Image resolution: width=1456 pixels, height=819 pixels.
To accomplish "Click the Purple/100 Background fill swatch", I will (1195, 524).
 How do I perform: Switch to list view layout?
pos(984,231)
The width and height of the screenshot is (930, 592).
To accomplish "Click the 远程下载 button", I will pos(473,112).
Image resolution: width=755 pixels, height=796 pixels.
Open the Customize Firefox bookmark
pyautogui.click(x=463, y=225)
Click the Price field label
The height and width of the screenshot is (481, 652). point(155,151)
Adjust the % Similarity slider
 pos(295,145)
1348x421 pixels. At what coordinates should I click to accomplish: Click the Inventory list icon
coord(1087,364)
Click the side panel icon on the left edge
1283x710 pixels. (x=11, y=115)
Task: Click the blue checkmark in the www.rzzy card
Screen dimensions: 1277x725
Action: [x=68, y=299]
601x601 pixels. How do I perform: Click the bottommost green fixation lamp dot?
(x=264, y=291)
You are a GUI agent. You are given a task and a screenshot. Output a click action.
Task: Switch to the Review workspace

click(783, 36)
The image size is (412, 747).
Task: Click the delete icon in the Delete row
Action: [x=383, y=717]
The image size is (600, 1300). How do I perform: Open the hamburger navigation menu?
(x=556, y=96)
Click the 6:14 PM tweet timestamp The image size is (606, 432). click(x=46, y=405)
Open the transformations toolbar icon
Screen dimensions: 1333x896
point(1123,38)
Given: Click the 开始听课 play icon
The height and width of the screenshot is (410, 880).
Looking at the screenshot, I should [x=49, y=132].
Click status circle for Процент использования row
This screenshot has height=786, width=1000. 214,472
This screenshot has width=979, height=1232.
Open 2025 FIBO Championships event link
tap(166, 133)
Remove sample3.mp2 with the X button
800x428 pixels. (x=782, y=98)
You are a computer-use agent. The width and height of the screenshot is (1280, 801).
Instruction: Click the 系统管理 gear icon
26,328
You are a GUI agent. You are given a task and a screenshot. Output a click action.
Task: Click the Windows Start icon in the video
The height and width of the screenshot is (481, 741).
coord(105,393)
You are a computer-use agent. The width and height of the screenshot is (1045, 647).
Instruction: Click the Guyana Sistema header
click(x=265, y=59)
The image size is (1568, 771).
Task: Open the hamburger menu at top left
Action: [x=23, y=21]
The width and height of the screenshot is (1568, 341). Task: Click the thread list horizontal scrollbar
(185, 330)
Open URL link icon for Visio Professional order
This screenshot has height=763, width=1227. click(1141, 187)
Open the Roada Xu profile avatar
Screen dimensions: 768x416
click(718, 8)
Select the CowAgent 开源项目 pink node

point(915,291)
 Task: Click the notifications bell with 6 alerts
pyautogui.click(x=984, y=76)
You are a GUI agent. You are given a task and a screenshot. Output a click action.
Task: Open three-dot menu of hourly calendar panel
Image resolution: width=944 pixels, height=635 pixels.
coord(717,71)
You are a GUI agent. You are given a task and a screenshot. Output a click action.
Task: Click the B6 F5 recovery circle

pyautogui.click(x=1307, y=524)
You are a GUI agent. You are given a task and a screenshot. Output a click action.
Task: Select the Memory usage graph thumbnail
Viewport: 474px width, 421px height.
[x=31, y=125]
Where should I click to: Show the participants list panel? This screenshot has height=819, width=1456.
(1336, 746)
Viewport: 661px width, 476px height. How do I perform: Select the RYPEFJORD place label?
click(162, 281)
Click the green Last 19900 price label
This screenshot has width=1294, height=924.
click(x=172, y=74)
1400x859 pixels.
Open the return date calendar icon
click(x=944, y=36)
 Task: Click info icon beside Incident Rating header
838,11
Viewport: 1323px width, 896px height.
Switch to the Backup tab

● **ESERCIZIO ASSEGNATO**
Per favore, modifica i dati qui sopra sostituendo "Image resolution" con "Image size" ovunque compaia. Riporta poi i dati con tutto il resto invariato.

● **RISPOSTA ALL'ESERCIZIO**
Image size: width=1456 pixels, height=819 pixels.
To accomplish "Click the Purple/100 Background fill swatch", I will (1195, 524).
 How do I perform: Switch to list view layout?
pos(984,231)
The width and height of the screenshot is (930, 592).
To accomplish "Click the 远程下载 button", I will pos(473,112).
Image size: width=755 pixels, height=796 pixels.
Open the Customize Firefox bookmark
pyautogui.click(x=463, y=225)
Click the Price field label
The height and width of the screenshot is (481, 652). point(155,151)
Adjust the % Similarity slider
 pos(295,145)
1348x421 pixels. At what coordinates should I click to accomplish: Click the Inventory list icon
coord(1087,364)
Click the side panel icon on the left edge
1283x710 pixels. (x=11, y=115)
Task: Click the blue checkmark in the www.rzzy card
Screen dimensions: 1277x725
Action: [x=68, y=299]
601x601 pixels. How do I perform: Click the bottommost green fixation lamp dot?
(x=264, y=291)
You are a GUI agent. You are given a task and a screenshot. Output a click action.
Task: Switch to the Review workspace

click(783, 36)
The image size is (412, 747).
Task: Click the delete icon in the Delete row
Action: [x=383, y=717]
The image size is (600, 1300). How do I perform: Open the hamburger navigation menu?
(x=556, y=96)
Click the 6:14 PM tweet timestamp The image size is (606, 432). click(x=46, y=405)
Open the transformations toolbar icon
Screen dimensions: 1333x896
point(1123,38)
Given: Click the 开始听课 play icon
The height and width of the screenshot is (410, 880).
Looking at the screenshot, I should [x=49, y=132].
Click status circle for Процент использования row
This screenshot has height=786, width=1000. 214,472
This screenshot has width=979, height=1232.
Open 2025 FIBO Championships event link
tap(166, 133)
Remove sample3.mp2 with the X button
800x428 pixels. (x=782, y=98)
You are a computer-use agent. The width and height of the screenshot is (1280, 801).
Instruction: Click the 系统管理 gear icon
26,328
You are a GUI agent. You are given a task and a screenshot. Output a click action.
Task: Click the Windows Start icon in the video
The height and width of the screenshot is (481, 741).
coord(105,393)
You are a computer-use agent. The width and height of the screenshot is (1045, 647).
Instruction: Click the Guyana Sistema header
click(x=265, y=59)
The image size is (1568, 771).
Task: Open the hamburger menu at top left
Action: [x=23, y=21]
The width and height of the screenshot is (1568, 341). Task: Click the thread list horizontal scrollbar
(185, 330)
Open URL link icon for Visio Professional order
This screenshot has height=763, width=1227. click(1141, 187)
Open the Roada Xu profile avatar
Screen dimensions: 768x416
click(718, 8)
Select the CowAgent 开源项目 pink node

point(915,291)
 Task: Click the notifications bell with 6 alerts
pyautogui.click(x=984, y=76)
You are a GUI agent. You are given a task and a screenshot. Output a click action.
Task: Open three-dot menu of hourly calendar panel
Image size: width=944 pixels, height=635 pixels.
coord(717,71)
You are a GUI agent. You are given a task and a screenshot. Output a click action.
Task: Click the B6 F5 recovery circle

pyautogui.click(x=1307, y=524)
You are a GUI agent. You are given a task and a screenshot. Output a click action.
Task: Select the Memory usage graph thumbnail
Viewport: 474px width, 421px height.
[x=31, y=125]
Where should I click to: Show the participants list panel? This screenshot has height=819, width=1456.
(1336, 746)
Viewport: 661px width, 476px height. How do I perform: Select the RYPEFJORD place label?
click(162, 281)
Click the green Last 19900 price label
This screenshot has width=1294, height=924.
click(x=172, y=74)
1400x859 pixels.
Open the return date calendar icon
click(x=944, y=36)
 Task: Click info icon beside Incident Rating header
838,11
Viewport: 1323px width, 896px height.
Switch to the Backup tab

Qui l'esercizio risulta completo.